Adorno is about like someone who observes that there is a lot of chocolate-eating damaging the health of a culture, so insists on banning everything but branflakes; and then branflakes made according to one manufacturer. Now we can agree with him there is too much chocolate-eating, but his solution is not going to work because it is unenforcible and unreasonable. under his regime there would be a lot of secret chocolate-eating. It would raise eating chocolate to the status of a religion. It would create pathology around chocolate, and soon everyone would want to be a junkie. Then you find out that even the regime’s hardliners are all secret addicts too. A campaign for a balanced diet would have been so much more successful.
“How do we express inner subjective states so that other people can understand what we are feeling and be sure that understand what we mean? ”
You can’t. It’s an illusion. The only thing an audience can respond to are the cold events in the work as prescribed by the composer and that is if the composer decides to leave any of these markers for semantic and episodic memory. Everything else is up to “interpretation” or “non-interpretation”. There are many ways to listening to music and sound. Not all of them need to be from the perspective of an acoustical space with seating, a program and white gloves on hand, and the prescribed social approaches of intent listening. Another way is to just let it pass through you without any judgements or deconstructing agendas. Again, there are no laws that it has to be memorable or not. It can just exist and your gestalts come by your own unique interacting with it.
Besides, you can never be sure that a composer starts from the narrative of an inner life. He can and most often lies and says he did. Or someone else imposes their will on the work. Moreover, to interpret from a perspective of another life experience can never be 100% sure that his intentions are honest ones or are exactly yours. Besides, why should we really give a [moderator edit] about his angst or life experiences anyway? If you DO want to judge, look for the memory markers. Personally, I don’t read the program notes and steer away from Meet the Composer interviews before the concert anymore. They are deflecting from the music. Worried about charlatans or tricksters? Why bother? You still have to listen to it to judge and then its too late anyway! Read the testimonials; samples from iTunes. There are too many outlets of entertainment looking for your attention today to be able to criticize each one in a lifetime. Its a minefield.

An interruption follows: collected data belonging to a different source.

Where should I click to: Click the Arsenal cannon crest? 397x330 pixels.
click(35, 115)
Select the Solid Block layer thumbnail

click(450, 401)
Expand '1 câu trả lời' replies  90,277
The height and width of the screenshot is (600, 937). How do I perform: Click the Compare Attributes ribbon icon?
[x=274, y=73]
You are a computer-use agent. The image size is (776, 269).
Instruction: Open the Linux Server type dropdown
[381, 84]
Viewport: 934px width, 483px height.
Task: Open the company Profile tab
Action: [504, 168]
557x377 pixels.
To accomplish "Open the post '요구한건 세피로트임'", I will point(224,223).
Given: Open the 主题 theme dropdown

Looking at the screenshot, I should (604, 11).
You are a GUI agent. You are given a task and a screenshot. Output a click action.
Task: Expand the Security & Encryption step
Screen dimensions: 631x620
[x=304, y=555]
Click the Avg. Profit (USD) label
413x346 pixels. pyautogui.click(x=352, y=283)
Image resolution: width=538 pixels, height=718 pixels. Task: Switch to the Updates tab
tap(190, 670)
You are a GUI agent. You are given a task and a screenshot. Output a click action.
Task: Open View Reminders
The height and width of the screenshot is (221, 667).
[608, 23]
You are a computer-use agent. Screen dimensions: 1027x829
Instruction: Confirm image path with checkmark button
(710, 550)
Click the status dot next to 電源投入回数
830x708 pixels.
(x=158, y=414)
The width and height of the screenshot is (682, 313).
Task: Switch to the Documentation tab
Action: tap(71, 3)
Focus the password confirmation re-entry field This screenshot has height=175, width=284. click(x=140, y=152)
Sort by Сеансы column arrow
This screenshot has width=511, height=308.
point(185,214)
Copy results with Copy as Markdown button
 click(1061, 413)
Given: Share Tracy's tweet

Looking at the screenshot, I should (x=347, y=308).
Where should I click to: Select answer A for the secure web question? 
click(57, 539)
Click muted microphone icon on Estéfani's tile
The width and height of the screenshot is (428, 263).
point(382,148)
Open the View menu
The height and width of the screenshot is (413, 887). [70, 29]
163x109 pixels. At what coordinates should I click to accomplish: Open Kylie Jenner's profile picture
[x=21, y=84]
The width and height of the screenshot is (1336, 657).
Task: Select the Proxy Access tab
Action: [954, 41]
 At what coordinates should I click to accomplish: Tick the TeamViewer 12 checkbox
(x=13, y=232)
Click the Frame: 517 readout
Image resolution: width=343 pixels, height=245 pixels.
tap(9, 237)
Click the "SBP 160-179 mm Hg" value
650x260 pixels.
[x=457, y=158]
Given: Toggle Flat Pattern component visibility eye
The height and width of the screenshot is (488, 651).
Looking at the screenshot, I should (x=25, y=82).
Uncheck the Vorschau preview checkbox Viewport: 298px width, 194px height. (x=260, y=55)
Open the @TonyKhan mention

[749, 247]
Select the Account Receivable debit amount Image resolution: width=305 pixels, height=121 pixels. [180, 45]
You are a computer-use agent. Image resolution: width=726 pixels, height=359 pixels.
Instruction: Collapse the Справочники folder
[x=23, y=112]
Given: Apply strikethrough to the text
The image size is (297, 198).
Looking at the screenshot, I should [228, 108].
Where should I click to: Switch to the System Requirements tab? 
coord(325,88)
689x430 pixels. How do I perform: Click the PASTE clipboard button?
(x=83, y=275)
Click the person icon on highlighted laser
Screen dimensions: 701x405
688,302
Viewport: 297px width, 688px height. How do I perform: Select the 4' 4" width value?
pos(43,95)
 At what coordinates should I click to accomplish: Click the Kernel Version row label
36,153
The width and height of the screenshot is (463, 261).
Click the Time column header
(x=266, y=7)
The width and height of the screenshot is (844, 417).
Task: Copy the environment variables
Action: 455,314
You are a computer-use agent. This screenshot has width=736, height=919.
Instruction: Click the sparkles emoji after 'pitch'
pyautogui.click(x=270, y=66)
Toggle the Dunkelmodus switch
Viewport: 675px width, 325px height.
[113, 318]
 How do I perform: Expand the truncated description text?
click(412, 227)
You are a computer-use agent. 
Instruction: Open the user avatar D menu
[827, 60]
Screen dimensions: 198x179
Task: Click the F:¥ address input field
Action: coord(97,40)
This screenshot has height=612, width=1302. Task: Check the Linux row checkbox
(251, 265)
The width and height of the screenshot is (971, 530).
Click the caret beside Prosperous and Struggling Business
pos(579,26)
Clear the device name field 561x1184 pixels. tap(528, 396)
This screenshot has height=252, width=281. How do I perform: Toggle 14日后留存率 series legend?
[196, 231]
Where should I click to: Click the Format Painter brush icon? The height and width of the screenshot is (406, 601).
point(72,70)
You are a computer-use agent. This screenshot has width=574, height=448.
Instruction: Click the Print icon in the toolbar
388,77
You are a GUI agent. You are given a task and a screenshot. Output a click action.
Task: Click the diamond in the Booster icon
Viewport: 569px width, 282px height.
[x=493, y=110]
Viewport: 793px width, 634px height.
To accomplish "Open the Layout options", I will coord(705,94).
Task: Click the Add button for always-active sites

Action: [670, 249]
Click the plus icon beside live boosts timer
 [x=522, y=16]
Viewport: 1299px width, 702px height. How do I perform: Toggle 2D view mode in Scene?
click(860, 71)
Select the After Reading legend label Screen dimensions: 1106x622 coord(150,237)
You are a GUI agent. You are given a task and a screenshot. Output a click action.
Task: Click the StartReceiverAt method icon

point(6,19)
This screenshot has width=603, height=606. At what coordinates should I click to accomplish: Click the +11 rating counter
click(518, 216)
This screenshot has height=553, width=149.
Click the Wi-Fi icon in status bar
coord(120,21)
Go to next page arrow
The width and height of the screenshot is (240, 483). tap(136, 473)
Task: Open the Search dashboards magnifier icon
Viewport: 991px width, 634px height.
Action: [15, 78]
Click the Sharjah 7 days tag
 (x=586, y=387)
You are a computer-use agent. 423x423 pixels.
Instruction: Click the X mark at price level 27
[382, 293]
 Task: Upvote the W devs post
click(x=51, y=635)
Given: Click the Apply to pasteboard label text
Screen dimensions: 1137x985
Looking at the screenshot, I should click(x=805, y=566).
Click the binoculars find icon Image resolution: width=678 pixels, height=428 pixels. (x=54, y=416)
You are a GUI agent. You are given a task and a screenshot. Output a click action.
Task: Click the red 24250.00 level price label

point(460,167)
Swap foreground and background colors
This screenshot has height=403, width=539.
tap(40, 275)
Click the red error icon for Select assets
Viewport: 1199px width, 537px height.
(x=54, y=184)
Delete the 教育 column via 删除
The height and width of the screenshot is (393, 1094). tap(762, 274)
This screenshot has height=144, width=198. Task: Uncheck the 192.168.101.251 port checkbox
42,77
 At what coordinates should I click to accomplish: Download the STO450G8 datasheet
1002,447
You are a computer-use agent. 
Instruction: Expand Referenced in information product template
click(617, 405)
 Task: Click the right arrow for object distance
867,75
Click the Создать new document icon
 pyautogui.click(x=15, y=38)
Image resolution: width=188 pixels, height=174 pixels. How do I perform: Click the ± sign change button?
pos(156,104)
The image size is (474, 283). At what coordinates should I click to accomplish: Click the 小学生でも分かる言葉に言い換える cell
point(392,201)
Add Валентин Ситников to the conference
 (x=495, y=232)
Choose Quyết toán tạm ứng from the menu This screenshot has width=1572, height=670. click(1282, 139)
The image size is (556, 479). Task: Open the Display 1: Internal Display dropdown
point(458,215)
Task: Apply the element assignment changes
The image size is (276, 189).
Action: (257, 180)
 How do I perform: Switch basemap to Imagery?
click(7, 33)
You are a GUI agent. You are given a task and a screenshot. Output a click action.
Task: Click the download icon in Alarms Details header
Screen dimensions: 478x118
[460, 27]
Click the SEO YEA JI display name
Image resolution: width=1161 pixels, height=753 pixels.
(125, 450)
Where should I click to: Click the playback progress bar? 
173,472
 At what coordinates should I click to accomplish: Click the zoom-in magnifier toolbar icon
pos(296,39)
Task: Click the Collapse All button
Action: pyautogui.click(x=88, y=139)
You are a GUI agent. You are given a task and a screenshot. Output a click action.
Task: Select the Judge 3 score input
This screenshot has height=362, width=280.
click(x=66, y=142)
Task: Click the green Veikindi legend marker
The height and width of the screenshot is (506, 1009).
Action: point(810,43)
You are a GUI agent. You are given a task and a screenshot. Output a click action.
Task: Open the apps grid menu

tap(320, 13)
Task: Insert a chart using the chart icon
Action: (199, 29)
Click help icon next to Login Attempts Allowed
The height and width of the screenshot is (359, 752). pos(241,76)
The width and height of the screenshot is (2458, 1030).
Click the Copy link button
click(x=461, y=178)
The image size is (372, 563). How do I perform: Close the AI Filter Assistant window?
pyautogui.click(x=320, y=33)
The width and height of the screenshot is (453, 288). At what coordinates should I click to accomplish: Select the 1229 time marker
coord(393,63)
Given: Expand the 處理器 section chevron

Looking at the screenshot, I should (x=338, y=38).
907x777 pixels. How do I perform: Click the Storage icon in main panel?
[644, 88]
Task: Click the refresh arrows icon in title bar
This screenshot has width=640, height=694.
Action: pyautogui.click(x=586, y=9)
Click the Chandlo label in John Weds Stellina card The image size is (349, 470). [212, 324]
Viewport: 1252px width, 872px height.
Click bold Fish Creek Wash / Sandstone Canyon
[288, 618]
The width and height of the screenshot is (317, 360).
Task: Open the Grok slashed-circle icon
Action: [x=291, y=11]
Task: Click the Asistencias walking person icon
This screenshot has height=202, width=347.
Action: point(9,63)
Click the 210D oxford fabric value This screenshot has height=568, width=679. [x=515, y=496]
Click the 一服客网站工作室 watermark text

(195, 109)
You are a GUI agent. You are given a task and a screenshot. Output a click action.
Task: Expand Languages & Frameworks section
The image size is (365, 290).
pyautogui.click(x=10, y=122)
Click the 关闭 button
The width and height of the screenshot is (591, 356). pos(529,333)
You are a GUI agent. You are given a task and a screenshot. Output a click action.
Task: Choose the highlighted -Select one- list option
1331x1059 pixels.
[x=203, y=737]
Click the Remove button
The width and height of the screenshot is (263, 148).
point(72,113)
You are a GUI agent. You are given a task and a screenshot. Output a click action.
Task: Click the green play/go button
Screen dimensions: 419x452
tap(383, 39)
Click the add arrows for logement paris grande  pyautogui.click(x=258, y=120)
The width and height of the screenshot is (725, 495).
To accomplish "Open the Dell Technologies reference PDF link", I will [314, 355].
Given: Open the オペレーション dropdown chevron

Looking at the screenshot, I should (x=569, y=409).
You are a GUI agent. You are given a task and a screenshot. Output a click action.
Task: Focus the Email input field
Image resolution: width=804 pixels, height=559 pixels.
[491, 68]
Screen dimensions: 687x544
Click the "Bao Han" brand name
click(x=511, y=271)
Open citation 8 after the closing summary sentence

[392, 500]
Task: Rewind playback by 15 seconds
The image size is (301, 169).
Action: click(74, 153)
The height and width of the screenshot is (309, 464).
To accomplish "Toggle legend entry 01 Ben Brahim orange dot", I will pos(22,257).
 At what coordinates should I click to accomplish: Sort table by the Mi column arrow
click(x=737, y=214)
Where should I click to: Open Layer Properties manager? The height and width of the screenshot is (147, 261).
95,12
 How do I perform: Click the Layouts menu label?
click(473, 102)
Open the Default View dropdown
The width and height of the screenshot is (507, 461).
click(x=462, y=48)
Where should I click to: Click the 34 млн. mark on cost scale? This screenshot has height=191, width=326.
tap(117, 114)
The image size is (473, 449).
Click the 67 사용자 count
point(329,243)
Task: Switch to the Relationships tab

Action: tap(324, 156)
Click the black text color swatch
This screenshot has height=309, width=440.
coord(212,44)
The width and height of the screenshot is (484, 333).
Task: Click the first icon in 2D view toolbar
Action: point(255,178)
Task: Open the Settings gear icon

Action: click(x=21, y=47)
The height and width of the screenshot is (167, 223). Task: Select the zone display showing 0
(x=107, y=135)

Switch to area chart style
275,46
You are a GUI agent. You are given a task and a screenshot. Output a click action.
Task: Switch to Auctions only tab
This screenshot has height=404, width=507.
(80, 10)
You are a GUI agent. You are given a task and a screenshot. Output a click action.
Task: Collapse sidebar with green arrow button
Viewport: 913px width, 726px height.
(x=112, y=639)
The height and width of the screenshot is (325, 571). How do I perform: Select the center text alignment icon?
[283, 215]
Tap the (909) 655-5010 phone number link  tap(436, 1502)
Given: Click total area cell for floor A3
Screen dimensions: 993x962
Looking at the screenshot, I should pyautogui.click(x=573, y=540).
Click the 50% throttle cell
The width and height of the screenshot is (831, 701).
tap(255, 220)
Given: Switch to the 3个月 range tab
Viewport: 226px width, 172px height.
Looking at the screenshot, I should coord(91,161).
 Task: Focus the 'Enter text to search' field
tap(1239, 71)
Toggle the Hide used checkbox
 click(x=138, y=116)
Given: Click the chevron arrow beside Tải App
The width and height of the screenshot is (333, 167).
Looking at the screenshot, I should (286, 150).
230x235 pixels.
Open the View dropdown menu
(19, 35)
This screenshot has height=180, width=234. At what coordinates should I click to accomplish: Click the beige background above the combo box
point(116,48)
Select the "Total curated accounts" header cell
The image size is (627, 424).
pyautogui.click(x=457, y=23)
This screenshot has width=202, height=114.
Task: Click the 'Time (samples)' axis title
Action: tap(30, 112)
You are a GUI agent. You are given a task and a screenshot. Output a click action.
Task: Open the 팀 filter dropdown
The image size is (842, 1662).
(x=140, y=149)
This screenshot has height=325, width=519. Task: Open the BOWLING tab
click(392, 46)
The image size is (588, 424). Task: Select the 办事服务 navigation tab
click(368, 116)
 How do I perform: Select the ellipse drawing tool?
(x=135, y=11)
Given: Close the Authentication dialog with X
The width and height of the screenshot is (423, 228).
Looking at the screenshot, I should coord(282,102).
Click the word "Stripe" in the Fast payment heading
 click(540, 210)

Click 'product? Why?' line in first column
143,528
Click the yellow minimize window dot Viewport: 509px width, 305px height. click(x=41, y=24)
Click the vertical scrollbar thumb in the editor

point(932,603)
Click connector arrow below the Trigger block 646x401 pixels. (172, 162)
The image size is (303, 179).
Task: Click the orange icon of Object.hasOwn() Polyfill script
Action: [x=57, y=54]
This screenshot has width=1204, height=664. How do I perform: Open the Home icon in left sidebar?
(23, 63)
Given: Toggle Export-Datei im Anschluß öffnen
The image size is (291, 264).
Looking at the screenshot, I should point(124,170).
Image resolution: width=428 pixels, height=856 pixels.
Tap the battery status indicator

Music and sound are not chocolate. Music and sound expresses nothing but the vibration of a light spectrum between 20 hz and 20 kHz. Everything else is a matter of taste, a matter of infinite human experience, and maybe nothing at all.
The bottom line is you choose what it is or what it isn’t from the basis of your own experiences. You get to choose what is or what isn’t in your life. You do this through unmusical means. Adorno doesn’t get to do it for you.
UPDATE: The computer application described in the above has been improved to provide specific brands of coffee based on who is playing with it. For example, if Kenneth Woods decided to show up, it would grind a good italian bean from Stumps Coffee. If I showed up it would grind a mean Sumatra from Peets. This also has an effect on the performance. I personally believe Peets is more intense. As the music and playing evolved the scores generated on the fly would become more complex. A pastry module I hear is in the works.
I don’t know if you’ve already touched on this but Adorno’s admiration for some figures was definitely not reciprocated. Schoenberg couldn’t stand him. (Hannah Arendt once said of Adorno, “That one’s not coming in our house!”) And even Berg was ambivalent. Once whilst listening to a radio broadcast of an Adorno lecture which featured a break in transmission, Berg said that is was a pity there was a break since it may have featured the only intelligible part of the lecture.